Bacterial beta-glucuronidases expressed by the symbiotic intestinal microbiota appear to play important roles in drug-induced epithelial cell toxicity in the gastrointestinal (GI) tract. For the anticancer drug CPT-11 (irinotecan) and the nonsteroidal anti-inflammatory drug diclofenac, it has been shown that removal of the glucuronide moieties from drug metabolites by bacterial beta-glucuronidases in the GI lumen can significantly damage the intestinal epithelium.

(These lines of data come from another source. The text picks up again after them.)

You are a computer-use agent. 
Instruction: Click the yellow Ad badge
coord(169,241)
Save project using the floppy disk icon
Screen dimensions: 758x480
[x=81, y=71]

Furthermore, selective disruption of bacterial beta-glucuronidases by small molecule inhibitors alleviates these side effects, which, for CPT-11 {7-ethyl-10-[4-(1-piperidino)-1-piperidino]}, can be dose limiting. Here we characterize novel microbial beta-glucuronidase inhibitors that inhibit Escherichia coli beta-glucuronidase in vitro with Ki values between 180 nM and 2 muM, and disrupt the enzyme in E. coli cells, with EC50 values as low as 300 nM. All compounds are selective for E. coli beta-glucuronidase without inhibiting purified mammalian beta-glucuronidase, and they do not impact the survival of either bacterial or mammalian cells. The 2.8 A resolution crystal structure of one inhibitor bound to E. coli beta-glucuronidase demonstrates that it contacts and orders only a portion of the "bacterial loop" present in microbial, but not mammalian, beta-glucuronidases. The most potent compound examined in this group was found to protect mice against CPT-11-induced diarrhea. Taken together, these data advance our understanding of the chemical and structural basis of selective microbial beta-glucuronidase inhibition, which may improve human drug efficacy and toxicity.